Predictive value of Framingham Score in study group
Mean Framingham Score for diabetic group and control group were 19.0 ± 12.0 and 9.5 ± 7.1, respectively (p < 0.0001). For patients without cardiac event mean Framingham Score was 9.96 ± 7.71. Patients with cardiac events had a mean Framingham Score of 16.3 ± 10.2, HR 1.68 (95 % CI 1.41, 2.01), p < 0.0001.
In the non-diabetic control group the Framingham Score showed good correlation with cardiac events, HR 1.81 (95 % CI 1.46, 2.25), p < 0.0001. Patients in the control group without and with cardiac events had a mean Framingham Score of 9.3 ± 6.8 and 15.1 ± 9.9, respectively.
Framingham Score did not significantly differ in diabetic patients with or without cardiac event HR 1.22 (95 % CI 0.709, 2.09), p = 0.48. Diabetic patients without cardiac event had a Framingham Score of 18.7 ± 12; diabetic patients with cardiac event had a mean Framingham Score of 22.2 ± 10. 2, p = 0.11.
Predictive value of CCTA in diabetic patients
In diabetic patients, SIS and SSS correlated best with clinical events in the univariate and multivariate analysis with a HR of 2.98 (95 % CI 1.02, 8.72; p = 0.047) and 4.47 (95 % CI 1.21, 16.49; p = 0.025), respectively.
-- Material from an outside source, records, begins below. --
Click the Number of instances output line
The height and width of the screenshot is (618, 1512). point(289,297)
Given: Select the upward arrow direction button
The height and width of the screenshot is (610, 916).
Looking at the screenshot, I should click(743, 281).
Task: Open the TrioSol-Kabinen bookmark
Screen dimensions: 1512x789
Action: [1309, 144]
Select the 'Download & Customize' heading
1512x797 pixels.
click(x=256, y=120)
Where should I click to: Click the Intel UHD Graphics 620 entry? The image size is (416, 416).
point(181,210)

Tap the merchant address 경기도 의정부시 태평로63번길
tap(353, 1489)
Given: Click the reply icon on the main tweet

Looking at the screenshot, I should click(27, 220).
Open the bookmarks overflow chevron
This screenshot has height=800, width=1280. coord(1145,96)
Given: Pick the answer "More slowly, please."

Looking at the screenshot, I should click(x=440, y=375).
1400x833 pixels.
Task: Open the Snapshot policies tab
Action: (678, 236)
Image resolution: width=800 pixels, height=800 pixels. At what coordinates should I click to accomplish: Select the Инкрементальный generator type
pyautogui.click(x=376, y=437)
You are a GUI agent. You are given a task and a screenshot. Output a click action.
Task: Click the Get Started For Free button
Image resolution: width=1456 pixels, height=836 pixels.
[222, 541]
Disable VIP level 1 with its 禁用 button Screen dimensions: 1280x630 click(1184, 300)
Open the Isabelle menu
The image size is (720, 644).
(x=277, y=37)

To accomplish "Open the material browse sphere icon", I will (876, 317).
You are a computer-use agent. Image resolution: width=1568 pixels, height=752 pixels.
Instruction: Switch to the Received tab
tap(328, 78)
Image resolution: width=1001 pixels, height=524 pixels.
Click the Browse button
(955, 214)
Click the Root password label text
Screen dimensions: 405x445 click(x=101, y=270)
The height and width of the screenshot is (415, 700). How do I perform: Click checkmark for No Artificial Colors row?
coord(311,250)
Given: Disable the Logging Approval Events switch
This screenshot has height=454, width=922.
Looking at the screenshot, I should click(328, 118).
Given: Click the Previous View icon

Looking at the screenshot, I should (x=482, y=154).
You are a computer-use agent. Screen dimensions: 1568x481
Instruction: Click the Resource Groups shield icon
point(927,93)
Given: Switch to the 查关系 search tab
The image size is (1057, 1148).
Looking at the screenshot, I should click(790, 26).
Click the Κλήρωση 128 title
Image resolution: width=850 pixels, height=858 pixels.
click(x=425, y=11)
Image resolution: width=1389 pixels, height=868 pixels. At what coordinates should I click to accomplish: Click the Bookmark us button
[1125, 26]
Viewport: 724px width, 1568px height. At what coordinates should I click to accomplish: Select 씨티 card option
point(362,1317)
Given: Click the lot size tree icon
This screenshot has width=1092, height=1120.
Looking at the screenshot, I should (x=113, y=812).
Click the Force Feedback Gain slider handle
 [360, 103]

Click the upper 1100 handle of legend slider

Annual event rate was 0 % in diabetic patients with SIS = 0. For SIS ≤ 2 and for SIS 3–7 the annual event rates were <1 and 1.2 %, respectively. Patients with SIS ≥8 had an annual event rate of 3.9 %. Regarding plaque characteristics, the extent of calcified plaques showed good correlation with the study endpoint HR 2.0 (95 % CI 1.05, 3.8; p = 0.034). In contrast to the non-diabetic group, CACS had no significant correlation with outcome in the much smaller diabetic group (p = 0.0949. In comparison explorative testing using randomly generated subsamples of similar size in the non-diabetic group yielded on average similar results (p = 0.18). Detailed results of the univariate and multivariate analysis are shown in Tables 5 and 6.
Discussion
Diabetes itself is considered to be a cardiovascular disease equivalent [11]. In this high risk population for CAD main findings of this study are (1) the predictive value of CCTA in oligosymptomatic diabetes sustains for at least 5 years. (2) Oligosymptomatic diabetics are at high risk for major cardiac events and CCTA, particularly SSS and SIS are useful in these patients for further risk stratification beyond clinical risk scoring. (3) Diabetics with low atherosclerotic burden in form of low SIS have excellent prognosis.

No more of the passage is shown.